Mr. Illes said he has proposed to the European Union that the group create a type of Superfund, similar to one managed by the U.S. Environmental Protection Agency, with an initial 5-7 billion euros of EU funds.

Even the area around Kolontar faces further pollution. MAL has switched to another technology which produces dry waste, not the liquid that swept over the landscape. The problem now is flying red dust, which can cause respiratory illnesses.

Jozsef Kovacs, whose house in Devecser town was destroyed by the mud, moved a few km (one mile) further away as soon as he received compensation.

"We left our town because my daughter was pregnant and we thought a little distance would be a good idea.
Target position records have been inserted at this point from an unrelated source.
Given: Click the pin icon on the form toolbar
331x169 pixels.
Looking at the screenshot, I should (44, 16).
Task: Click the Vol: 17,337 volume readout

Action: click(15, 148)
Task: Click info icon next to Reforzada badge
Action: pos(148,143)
But the wind still blows red from time to time," he said.

"Like in every environmental case, there is no perfect solution," Illes said, adding that the red dust was by far the lesser of two evils.

The residents of Kolontar are happy just to resume a semblance of normality after months spent in rental apartments paid for through donations.
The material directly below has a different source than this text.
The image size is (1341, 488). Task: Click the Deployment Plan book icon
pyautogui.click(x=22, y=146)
Jozsef Holczer moved into a previously owned home in May, up the hill from the spill which erased his home and his vineyard. Recently retired, he had planned to make wine to augment his pension.

"I was about to press the first batch when that filth came," he said. "But there are grapes in my new yard again, and they are good enough for some wine."

To commemorate the calamity, Mr. Holczer decided he would never shave again. He has grown a long white beard in the past year. He walks with a slight limp, and his smile is slow to curve.

"I was twice reborn last year... it is impossible to forget. But go elsewhere? I've never lived anywhere else. Where else would I go?"